- [PROVIDED DATA]:
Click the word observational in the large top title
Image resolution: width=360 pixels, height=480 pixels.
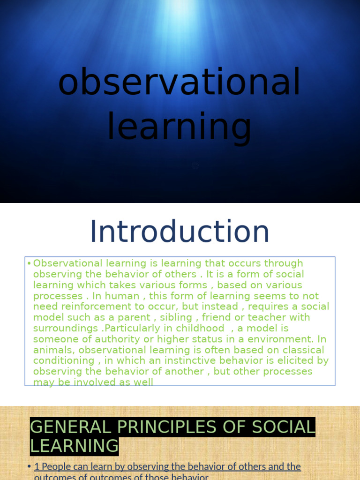coord(179,82)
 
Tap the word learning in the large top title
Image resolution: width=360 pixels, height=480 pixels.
coord(179,127)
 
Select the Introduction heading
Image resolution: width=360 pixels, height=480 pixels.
coord(180,232)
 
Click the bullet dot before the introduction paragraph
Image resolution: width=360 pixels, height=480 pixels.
coord(29,263)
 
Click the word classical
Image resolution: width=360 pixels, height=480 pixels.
coord(300,350)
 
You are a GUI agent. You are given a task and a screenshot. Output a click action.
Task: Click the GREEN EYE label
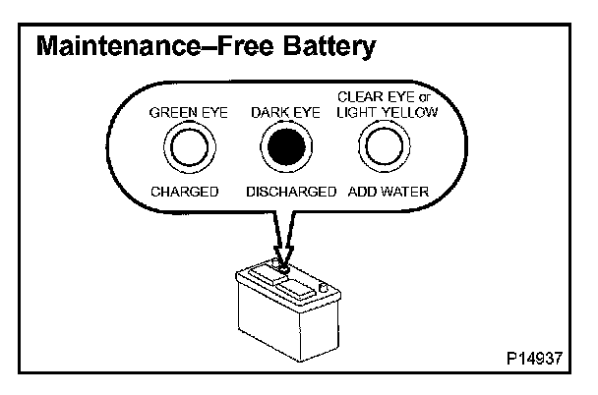click(188, 113)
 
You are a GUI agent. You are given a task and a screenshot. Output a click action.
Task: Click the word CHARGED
click(184, 192)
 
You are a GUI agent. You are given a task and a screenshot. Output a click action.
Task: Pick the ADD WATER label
click(389, 192)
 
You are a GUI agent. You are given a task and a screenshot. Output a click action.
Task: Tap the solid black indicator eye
click(284, 150)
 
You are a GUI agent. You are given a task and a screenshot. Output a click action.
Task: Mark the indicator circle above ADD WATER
click(382, 149)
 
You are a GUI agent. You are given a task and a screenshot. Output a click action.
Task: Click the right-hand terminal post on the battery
click(324, 288)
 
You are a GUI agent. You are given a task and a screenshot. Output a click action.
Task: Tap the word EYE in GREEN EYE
click(213, 113)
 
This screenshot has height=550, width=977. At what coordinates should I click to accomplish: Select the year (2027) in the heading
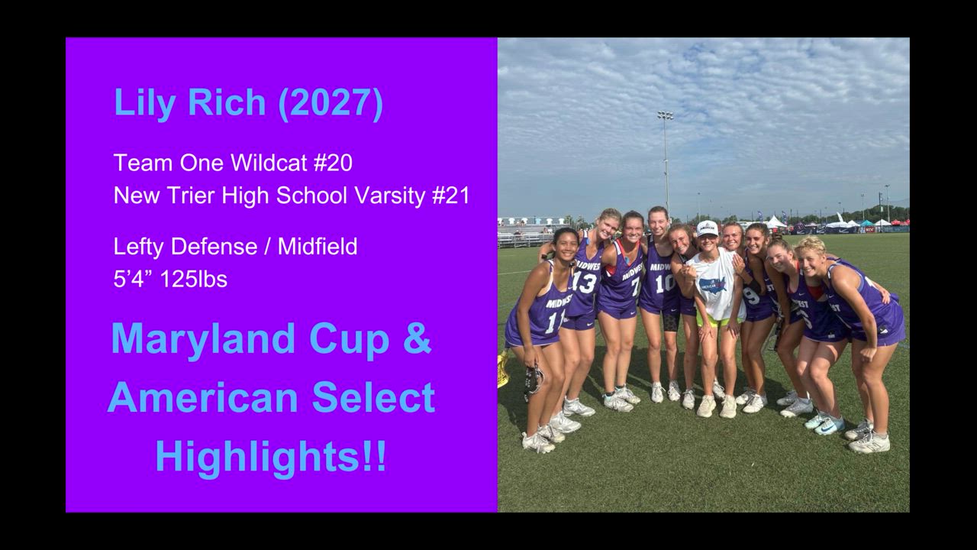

- [PROBLEM STATEMENT]: Reproduce all of the items above verbatim, line for line, and leave out the pictures.

- [FULL OUTPUT]:
Click the word observational in the large top title
Image resolution: width=360 pixels, height=480 pixels.
coord(179,82)
 
Tap the word learning in the large top title
Image resolution: width=360 pixels, height=480 pixels.
coord(179,127)
 
Select the Introduction heading
Image resolution: width=360 pixels, height=480 pixels.
coord(180,232)
 
Click the bullet dot before the introduction paragraph
Image resolution: width=360 pixels, height=480 pixels.
coord(29,263)
 
Click the word classical
Image resolution: width=360 pixels, height=480 pixels.
coord(300,350)
 
You are a GUI agent. You are given a task and a screenshot. Output a click action.
Task: Click the GREEN EYE label
click(188, 113)
 
You are a GUI agent. You are given a task and a screenshot. Output a click action.
Task: Click the word CHARGED
click(184, 192)
 
You are a GUI agent. You are given a task and a screenshot. Output a click action.
Task: Pick the ADD WATER label
click(389, 192)
 
You are a GUI agent. You are given a task and a screenshot. Output a click action.
Task: Tap the solid black indicator eye
click(284, 150)
 
You are a GUI agent. You are given a task and a screenshot. Output a click action.
Task: Mark the indicator circle above ADD WATER
click(382, 149)
 
You are a GUI agent. You are given a task and a screenshot. Output a click action.
Task: Click the right-hand terminal post on the battery
click(324, 288)
 
You are a GUI agent. You are given a task and a screenshot. Output a click action.
Task: Tap the word EYE in GREEN EYE
click(213, 113)
 
This screenshot has height=550, width=977. At what coordinates should I click to accomplish: Select the year (2027) in the heading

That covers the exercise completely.